Nanoparticulate drug carriers based on hybrid poly(D,L-lactide-co-glycolide)-dendron structures

We describe a general method for incorporating target moieties in a well-defined arrangement into the surface of biocompatible polyester poly(D,L-lactic-co-glycolic acid) (PLGA) materials using dendrons. In this way it is possible to obtain nanoparticles (NPs) with a high degree of surface coverage. This new strategy was successfully applied to the preparation of peptide- and beta-D-glucose-covered NPs. The first application is based on the discovery of NPs made of conjugates between PLGA and short peptidic sequences able to cross the blood-brain barrier (BBB) after systemic administration. In this paper, we used a branched structure (dendron) in order to prepare a derivative of PLGA able to form, by simple nanoprecipitation, NPs with a higher degree of surface coverage than previously reported by us, characteristic that could influence the uptake by the liver and spleen.

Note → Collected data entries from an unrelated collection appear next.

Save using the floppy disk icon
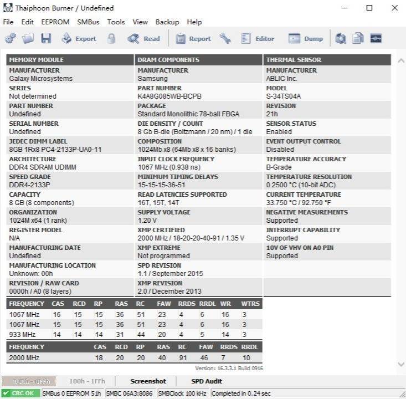 click(x=46, y=38)
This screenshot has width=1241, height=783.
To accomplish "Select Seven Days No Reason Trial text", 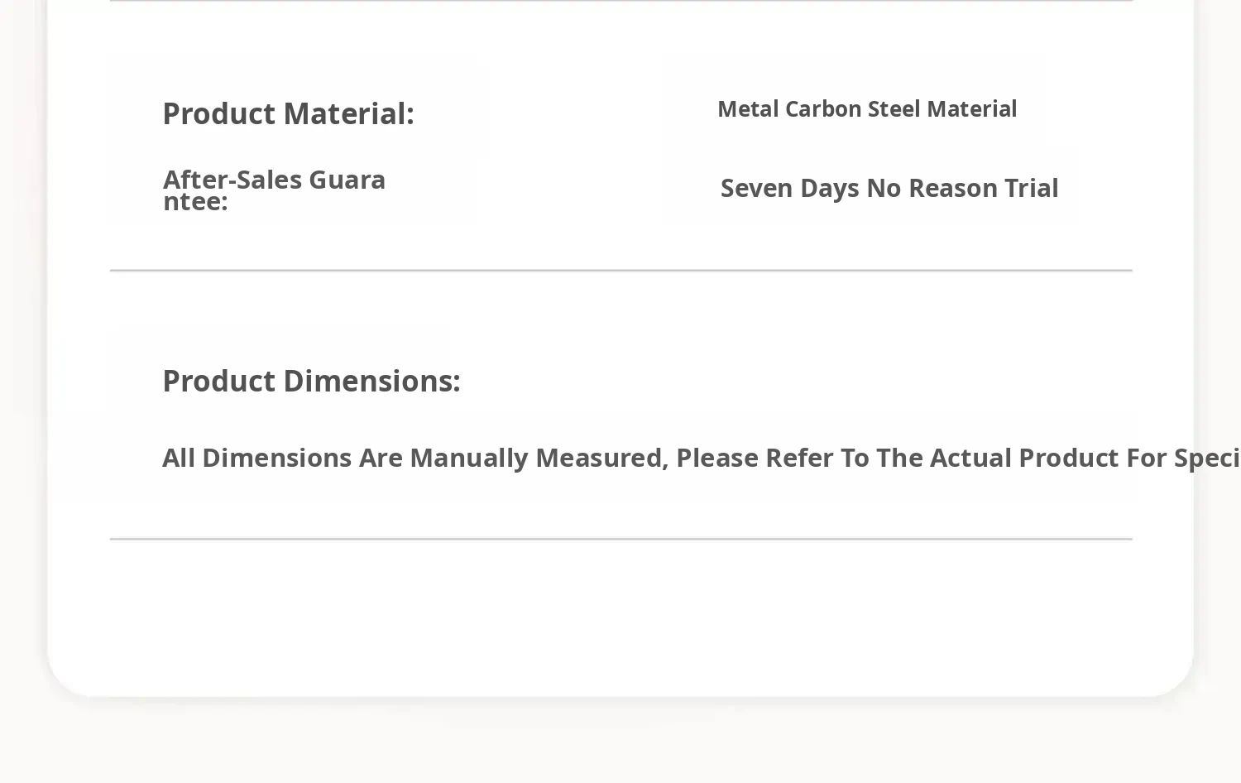I will point(889,189).
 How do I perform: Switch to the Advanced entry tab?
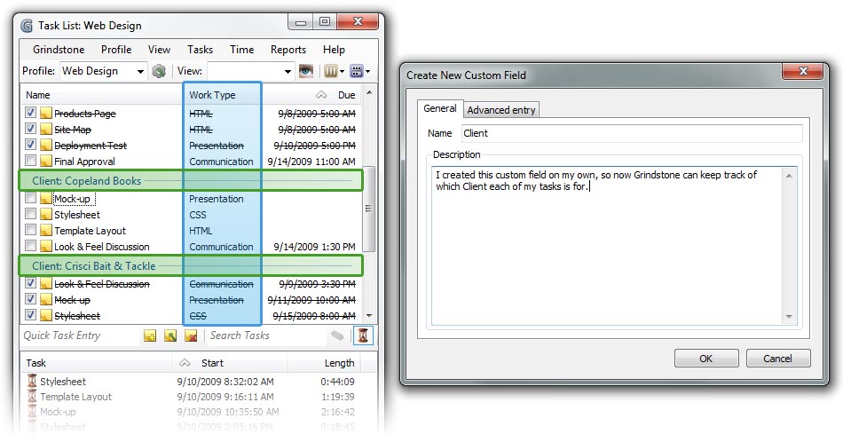501,110
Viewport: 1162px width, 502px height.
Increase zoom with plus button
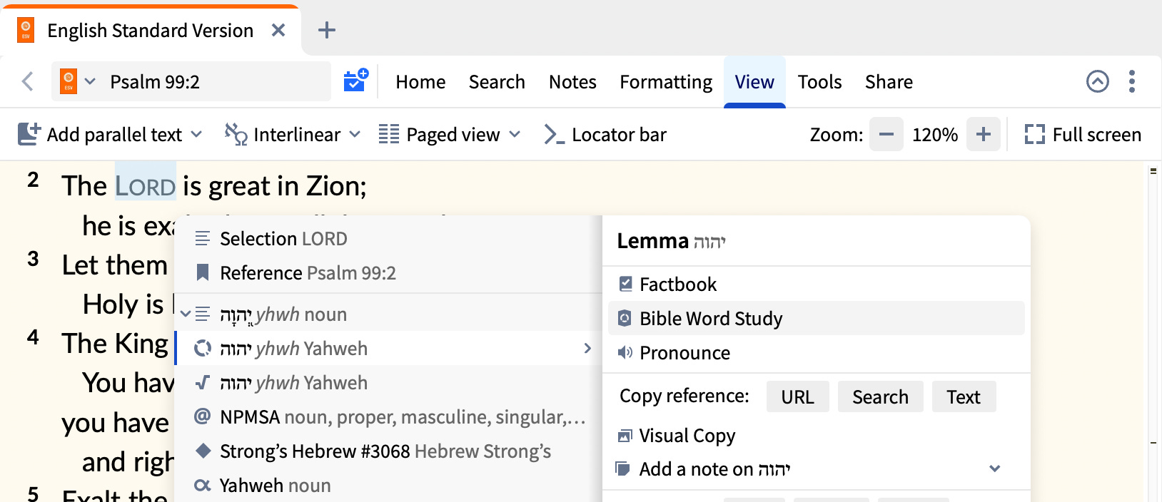983,134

The NPs thus obtained retain the ability to cross the BBB and possess a core-shell structure, as evidenced from zeta-potential, X-ray photoelectron (ESCA) spectroscopy and elemental analyses. These results are comparable with the NPs obtained by the derivatization of preformed NPs. The same strategy, namely the use of a branched spacer (a dendron or a G1 dendrimer) inserted between one end of the PLGA chain and a derivatizing molecule, was also successfully applied to obtain beta-D-glucose-covered NPs; in this case, the surface analysis of the NPs was performed by using high resolution magic angle spinning (HRMAS) NMR spectroscopy and zeta-potential measurements.